Est-ce à dire que le continental resté pur ne se meut, comme un slogan le laisse croire, qu’au pas ou au petit trot, qu’il chasse dans les bottes de son maître et, donc, ne peut prendre ces initiatives, avoir cette entreprise que la rareté et les mœurs nouvelles du gibier imposent aujourd’hui ? Les utilisateurs savent bien que non. Le continental pur ne brigue pas le championnat de course, sa vitesse ne se mesure pas en mètres-seconde, il répugne à cette quête pendulaire et théorique qui nécessite une allure constante, même en des champs dépourvus de gibier ; mais il sait, avec intelligence, parcourir un chaume en lacets, il le fait au galop s’il le croit utile, il monte dans le vent s’il le faut, et, autant qu’il le faut, il longe les bordures, inspecte les haies et fossés avec sagacité ; il bat le bois avec ardeur ou avec prudence ; bref, il nuance sa quête et son allure, suivant le terrain et suivant son intuition. J’ai possédé deux chiennes griffonnes dont l’allure en plaine ou au marais était le petit trot, ce qui, malgré leurs excellentes qualités, leur interdisait les field-trials ; au bois, elles quêtaient au grand galop, comme de vrais setters. Je connais une braque française qui, selon le terrain et surtout l’abondance du gibier, trotte ou galope, pointe ou, sans avoir été dressée à cela, quête croisé à bonne allure. Selon qu’on la verrait sur un terrain ou sur un autre, on la qualifierait, à tort dans tous les cas, de chienne trop lente ... ou rapide. Grâce à cette aptitude à nuancer sa quête, le chien continental, souvent parti dès le lever du jour, rentre, le soir, à nuit tombante, sans avoir changé sa façon de faire et sans être claqué, prêt à repartir le lendemain. Si ce n’est pas cela que l’on demande à un chien d’arrêt, la question peut, évidemment, se poser autrement ; mais à ceux que cette formule accommode le chien continental convient tel qu’il est.

Il convient tel qu’il est parce que les tempéraments des chasseurs, leurs goûts, leur terrain et la façon de se comporter de leur gibier diffèrent tellement qu’ils peuvent, dans la variété des races et dans les tempéraments différents des sujets, trouver exactement l’auxiliaire adéquat à leurs besoins. Car cette quête nuancée n’est cependant pas uniforme ; dans toutes les races, quelle que soit leur structure, certains sujets ont une propension au galop, d’autres s’en tiennent au trot plus ou moins, ou pas du tout, alterné de galop. Or cette différence d’allure, parfois très sensible entre sujets d’une même famille, voire d’une même portée, n’est nullement liée à leur structure ; elle dépend uniquement de leur tempérament.
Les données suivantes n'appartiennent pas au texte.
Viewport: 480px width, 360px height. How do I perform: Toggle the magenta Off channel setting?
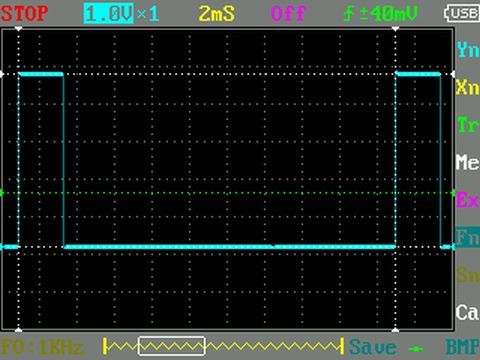pos(288,14)
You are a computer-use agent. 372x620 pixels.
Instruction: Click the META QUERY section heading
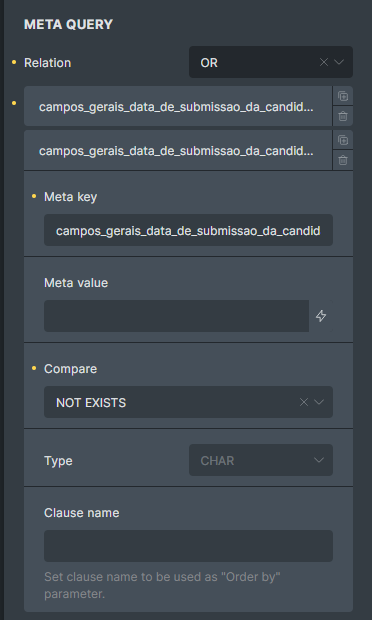(68, 25)
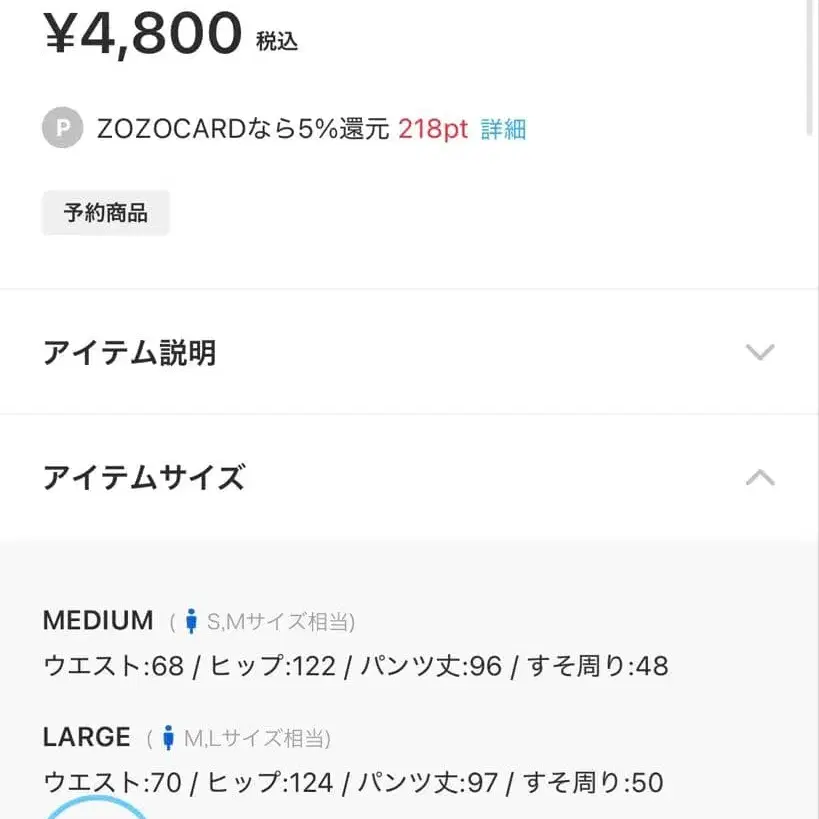Image resolution: width=819 pixels, height=819 pixels.
Task: Click the downward chevron next to アイテム説明
Action: click(x=761, y=353)
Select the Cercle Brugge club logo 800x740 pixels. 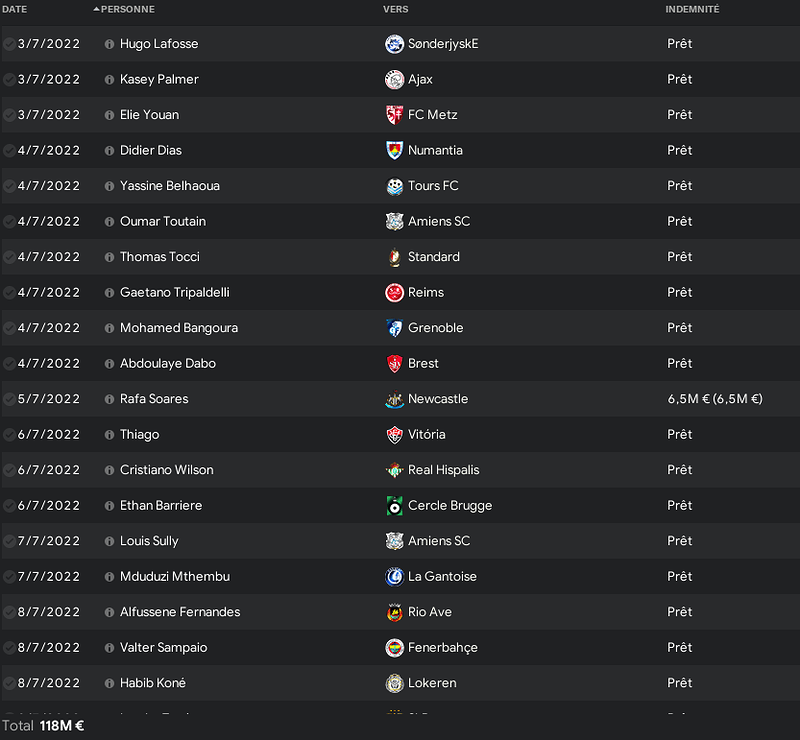click(394, 506)
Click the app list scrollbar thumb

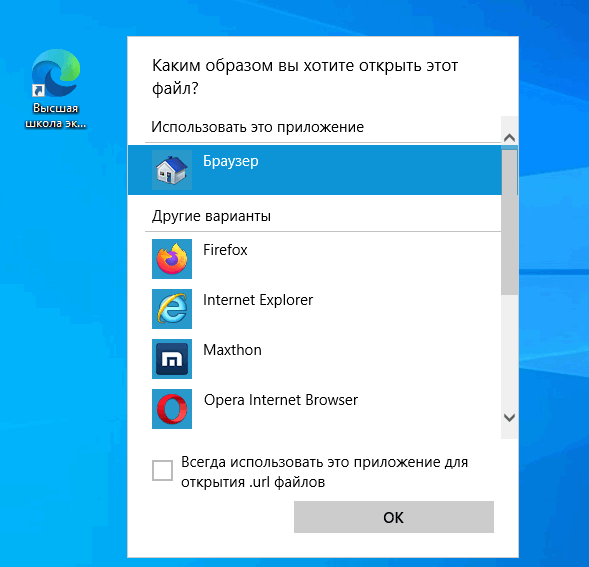pos(509,222)
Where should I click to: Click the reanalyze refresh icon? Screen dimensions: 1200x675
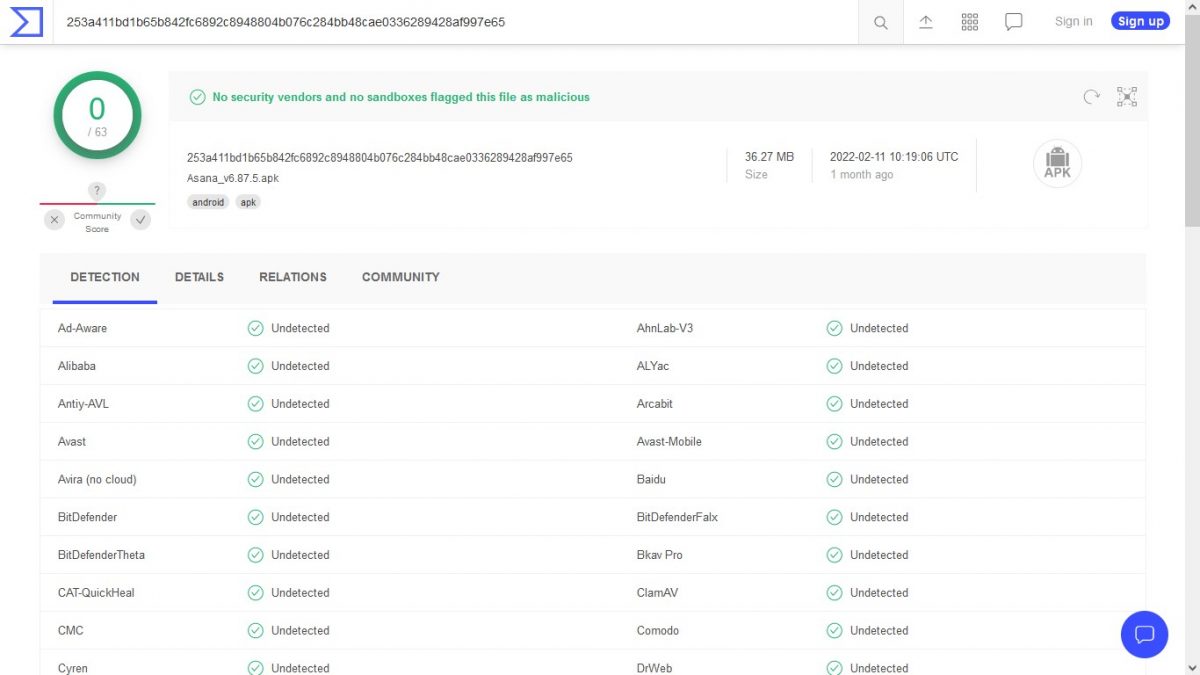pos(1091,97)
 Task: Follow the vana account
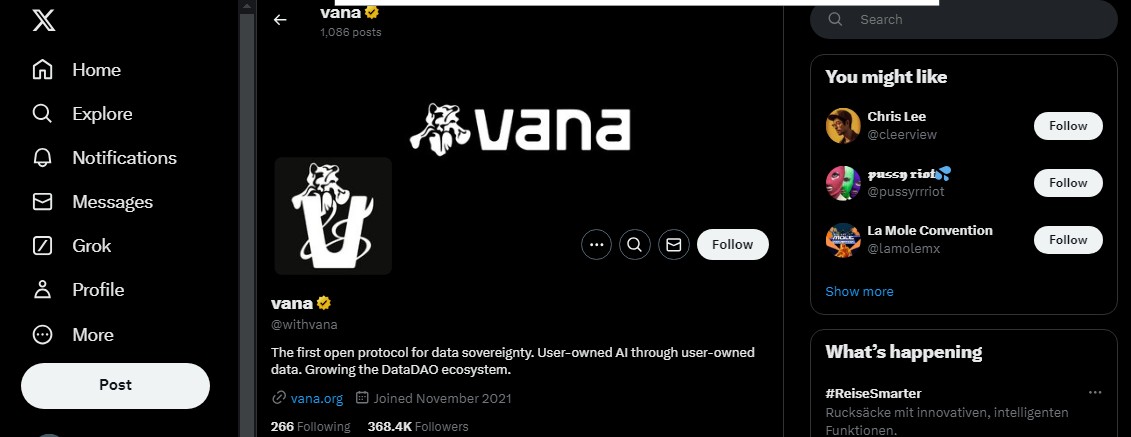(x=733, y=244)
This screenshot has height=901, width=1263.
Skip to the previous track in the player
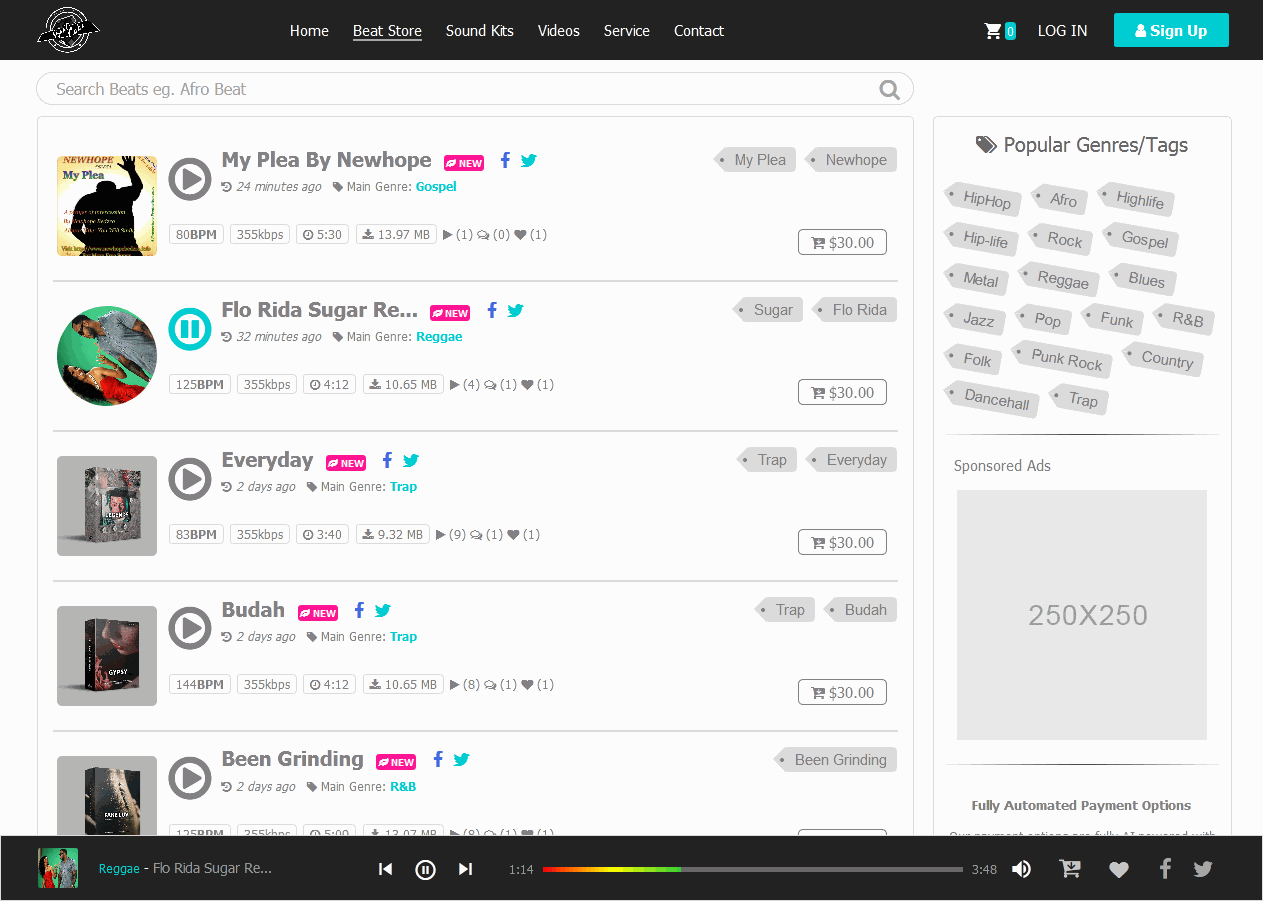(385, 869)
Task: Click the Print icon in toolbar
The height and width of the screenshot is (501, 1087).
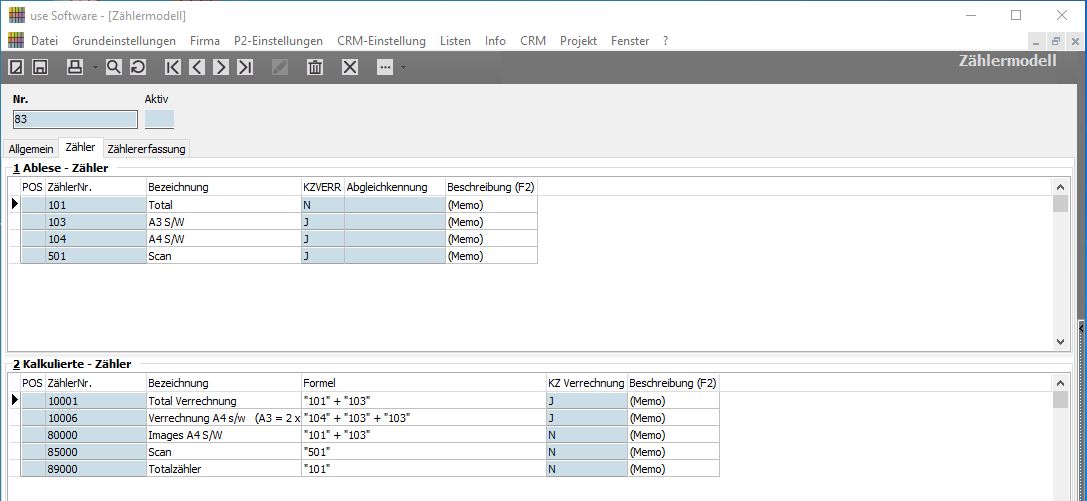Action: click(x=75, y=67)
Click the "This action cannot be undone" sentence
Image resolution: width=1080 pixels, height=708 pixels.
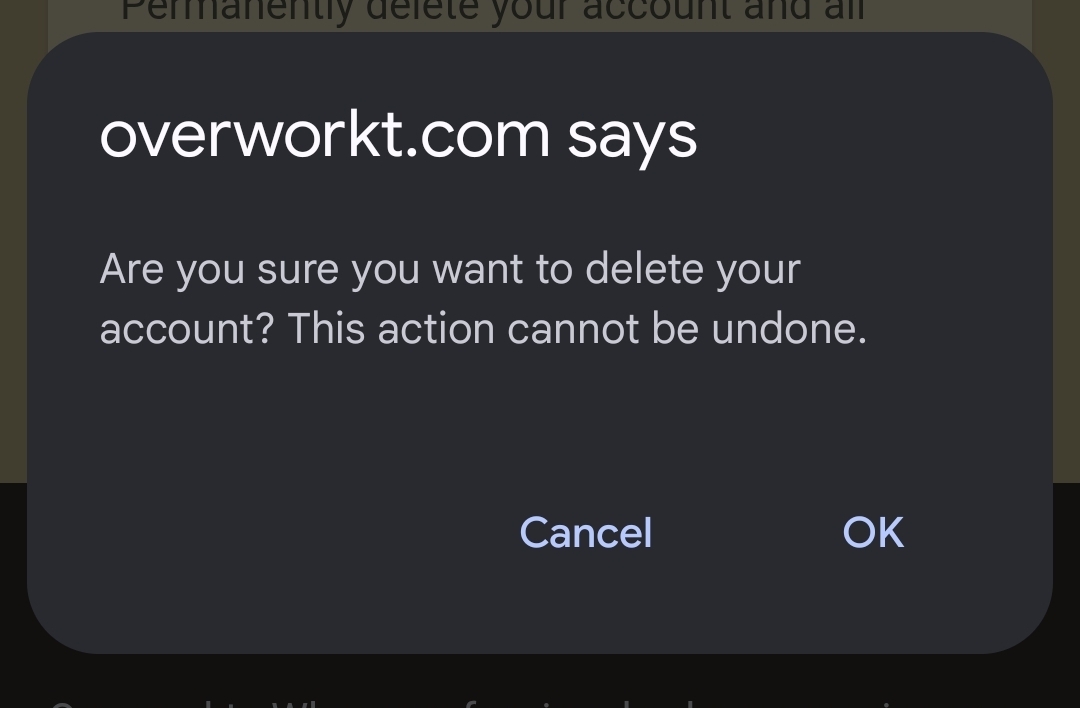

Les vieux éleveurs de continentaux l’ont maintes fois observé et sont bien convaincus que ce ne sont pas leurs oreilles, leur crâne, leurs babines, ni même leur fanon qui les empêchent de courir s’ils ne sont pas nés de tempérament galopeur. La théorie fait parfois rire la pratique. La théorie taxe de chien lourd — entendez trottineur, mou, chien à roulettes et autres qualificatifs — un braque à la tête typique, dans la taille maximum du standard. Mais la pratique lui réplique qu’avec leurs oreilles plissées, leurs têtes à l’ancienne mode, ces chiens de haute taille (dans la limite de leur standard) ne sont nullement inférieurs à ceux réputés plus légers ; ils ont conservé en outre les qualités morales, la finesse de nez et l’incomparable résistance de leurs aïeux ; quant à leur allure, on peut prouver qu’elle n’est pas attachée aux oreilles et au masque continental. Nous connaissons des chiennes braques françaises exemptes de tout sang étranger, dont la taille (0m,53 et 0m,55), la tête un peu trop sèche vis-à-vis du type orthodoxe et l’oreille trop plate et trop courte ont été vues avec faveur par certains protagonistes du rabotage et qualifiées de légères et sportives, entendez aptes à chasser au galop. Or elles sont, l’une trois quarts trotteuse et l’autre cent pour cent. Un mâle de la même famille, de 0m,62, au masque bien français, à l’oreille plissée et de longueur rituelle, avec, aussi, juste un peu de fanon prescrit par le standard, fut taxé de « chien lourd » en exposition, mais, malgré tout, sacré champion de beauté : ce chien chasse au galop avec l’aisance, les foulées, l’allure d’un setter, et tient son train tout un jour s’il le faut.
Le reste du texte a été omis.